Saturday, June 25, 2011

something nice

something nice from a first-hand account of the democracy movement in Spain:

The general assemblies are always held in public spaces, usually symbolic places in the center of the city: Puerta del Sol in Madrid, Plaza Cataluña in Barcelona, Plaza de Encarnación in Sevilla, etc., all reminiscent of the Agoras from ancient Greek city-states. The fact that those squares are public has not been obvious to all observers. The traumatic experience of police repression in Barcelona on June 27th illustrates this. As a matter of fact, public spaces are only public insofar as we actually use them. Our rights as citizens cannot be weighted against commercial considerations or a "bad image" for tourism. Neglecting that right leads authorities to treat it as touristic "capital" and to undermine our collective property right. Participatory democracy begins with reclaiming that space and our right.

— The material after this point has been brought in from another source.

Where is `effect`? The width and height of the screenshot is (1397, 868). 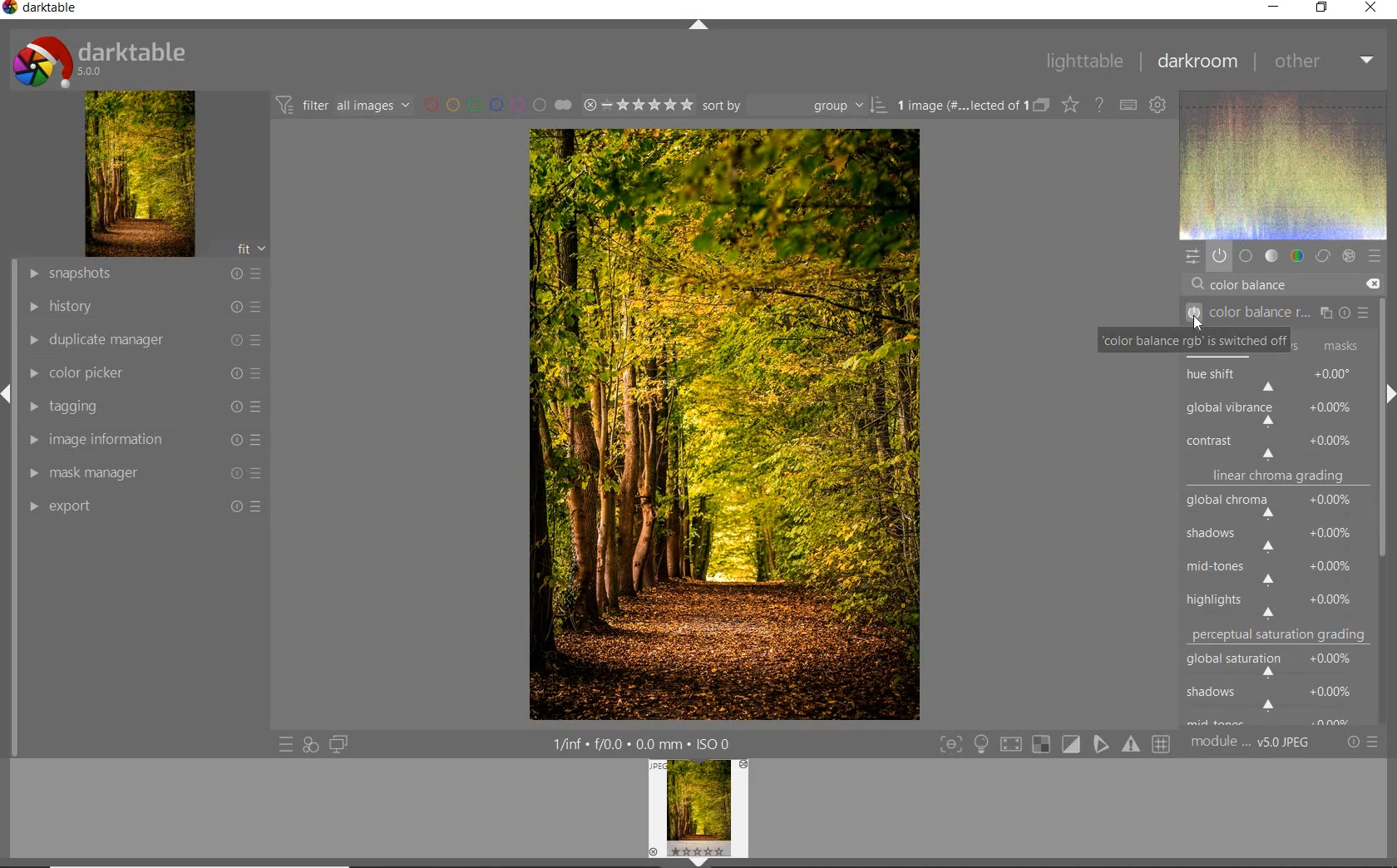 effect is located at coordinates (1349, 255).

This reminds me of two things:
In El Paso, Texas, I once met a homeless man who told me that the police harassed him
when he was on North Mesa. (Incidentally, North Mesa is one of the ugliest places in the world. It is filled with enormous trucks boiling in the hot sun. Despite the theory of traffic management it is, essentially, a no-go area for pedestrians. If the city of El Paso had any common sense, they would ban cars and put in a tram line....)

In Bratislava, capital of the Slovak Republic, I once read that a person taking pictures at a local (Canadian owned, I believe) shopping center had his camera taken away by security guards--lest the pictures be used in a way bad for the image of the place.